Wareham Castle and the town defences, known locally as the Walls, were fortifications in the town of Wareham in Dorset, England.

==1st-11th century==
The site of the town of Wareham was probably occupied in the pre-Roman period and a Roman settlement was established there, taking advantage of its strategic location along the River Frome. It was taken by the Saxons in the late 6th century and, by the end of the 9th century, it had become one of the most important Anglo-Saxon burhs in Dorset. The burhs were defensive sites created by King Alfred the Great and his son Edward the Elder to defend the borders of the kingdom of Wessex, although the work at Wareham may potentially have built on existing defences.

The defences encompassed a rectangular area, up to 90 acres in size. It took the form of an earthwork bank with a protective ditch, topped by timber-faced ramparts, approximately 585 yards long on the west side, 670 yards along the north and 760 yards on the eastern side – the length of the southern edge along the river is unknown.

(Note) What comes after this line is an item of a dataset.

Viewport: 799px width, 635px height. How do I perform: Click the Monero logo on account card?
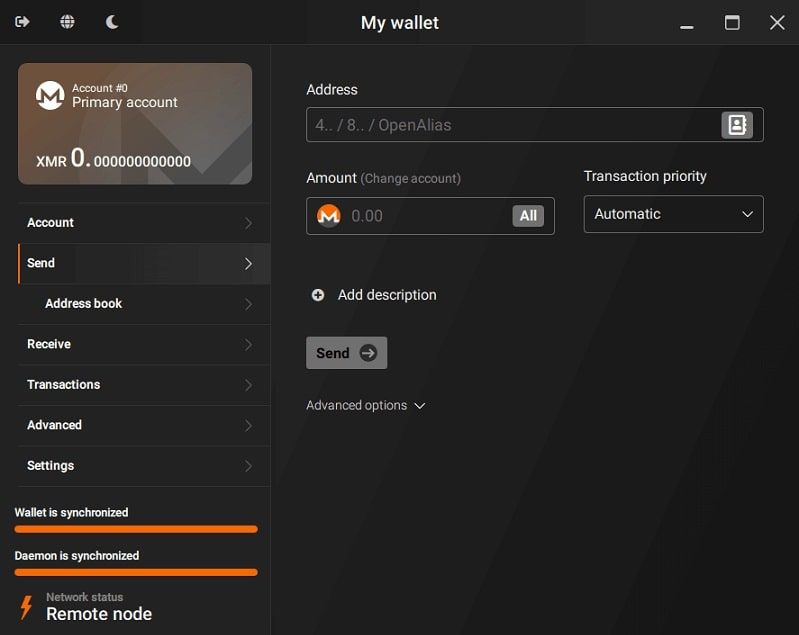pyautogui.click(x=50, y=95)
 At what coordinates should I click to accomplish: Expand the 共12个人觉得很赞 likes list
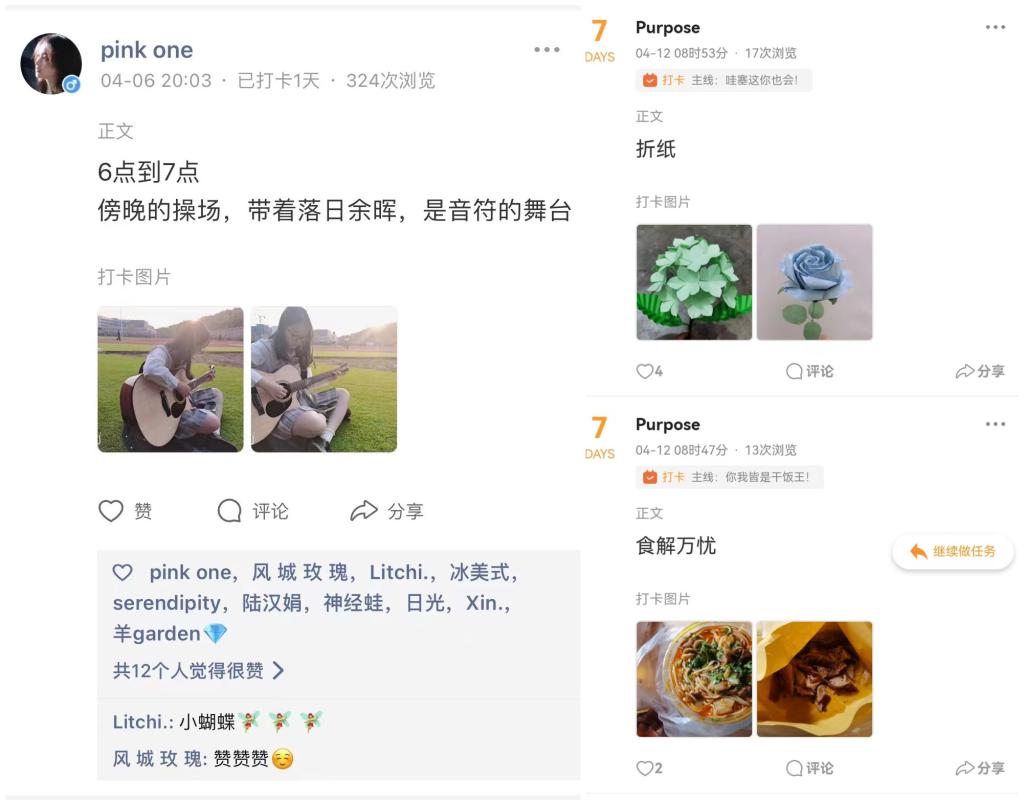pyautogui.click(x=199, y=671)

Four entrances to the town were built, one on each side. Probably at the end of the 10th century, or the beginning of the 11th century, the timber facings were replaced with stone. A system of taxes was established to support the burhs and in the Burghal Hidage record that survives from the reign of Edward, it shows that 1,600 hides – an area of land – were allocated for Wareham, sufficient to maintain 2,200 yards of ramparts.

==12th-16th centuries==
Wareham Castle was built in the south-west corner of the old Anglo-Saxon earthworks, taking the form of a motte with an inner and outer bailey, protected with timber defences and a ditch. The original size of the motte is not known; 18th- and 19th-century records suggest it was between 55 and 60 ft across. It is uncertain when the castle was built; it may have been constructed soon after the Norman Conquest in 1066, although no physical evidence has been found to prove this theory. If the castle was built soon after 1066, the construction work may have required the extensive demolition of houses in that part of the town, and the decision to place it in the south-west sector may have been linked to the presence of a former Anglo-Saxon royal residence there.

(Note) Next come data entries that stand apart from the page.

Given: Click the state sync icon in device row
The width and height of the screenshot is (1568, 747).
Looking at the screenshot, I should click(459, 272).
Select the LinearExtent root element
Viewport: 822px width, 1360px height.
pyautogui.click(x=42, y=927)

Robert Beaumont controlled the castle in 1118, when he passed it onto Robert, Earl of Gloucester, who carried out work on it in 1137. A small, square keep 37 ft across with pilaster buttresses at the corners, was built from stone rubble on the top of the motte, probably at the beginning of the 12th century. The bailey was protected by a stone curtain wall, known to have been 5 ft thick in places. During the civil conflict known as The Anarchy in the 1140s, Wareham Castle lay on the border between the territories of the rival claimants for the throne, King Stephen and the Empress Matilda, and was the location of the regional mint. Robert was a supporter of Matilda, and the castle exchanged hands between him and Stephen several times in the next few years, with the town being possibly burnt by Stephen. By the end of the fighting, nearby Corfe Castle had taken over as the most important military fortification in the region.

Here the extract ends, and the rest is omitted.